== Data to use ==

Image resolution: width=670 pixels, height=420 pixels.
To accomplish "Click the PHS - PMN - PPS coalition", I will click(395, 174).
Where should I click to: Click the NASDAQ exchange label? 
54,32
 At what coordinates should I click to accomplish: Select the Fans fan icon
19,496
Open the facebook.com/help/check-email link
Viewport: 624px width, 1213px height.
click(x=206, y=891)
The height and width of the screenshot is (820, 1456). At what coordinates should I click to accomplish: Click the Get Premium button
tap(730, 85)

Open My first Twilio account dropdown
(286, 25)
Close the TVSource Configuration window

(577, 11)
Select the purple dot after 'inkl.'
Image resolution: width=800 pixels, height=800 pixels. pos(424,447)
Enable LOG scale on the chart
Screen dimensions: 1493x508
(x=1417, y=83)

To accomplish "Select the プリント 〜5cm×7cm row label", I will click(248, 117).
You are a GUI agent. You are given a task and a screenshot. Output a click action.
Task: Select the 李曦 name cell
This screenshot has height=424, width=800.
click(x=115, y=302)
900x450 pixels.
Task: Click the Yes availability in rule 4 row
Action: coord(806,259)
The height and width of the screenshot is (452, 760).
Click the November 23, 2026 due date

===

### Instructions to follow
Everything from the line containing "Where should I" down to the last line of the entries is to be returned exactly, both ends included, and nothing beyond it.

### Answer
Where should I click to: Click the NASDAQ exchange label? 
54,32
 At what coordinates should I click to accomplish: Select the Fans fan icon
19,496
Open the facebook.com/help/check-email link
Viewport: 624px width, 1213px height.
click(x=206, y=891)
The height and width of the screenshot is (820, 1456). At what coordinates should I click to accomplish: Click the Get Premium button
tap(730, 85)

Open My first Twilio account dropdown
(286, 25)
Close the TVSource Configuration window

(577, 11)
Select the purple dot after 'inkl.'
Image resolution: width=800 pixels, height=800 pixels. pos(424,447)
Enable LOG scale on the chart
Screen dimensions: 1493x508
(x=1417, y=83)

To accomplish "Select the プリント 〜5cm×7cm row label", I will click(248, 117).
You are a GUI agent. You are given a task and a screenshot. Output a click action.
Task: Select the 李曦 name cell
This screenshot has height=424, width=800.
click(x=115, y=302)
900x450 pixels.
Task: Click the Yes availability in rule 4 row
Action: coord(806,259)
The height and width of the screenshot is (452, 760).
Click the November 23, 2026 due date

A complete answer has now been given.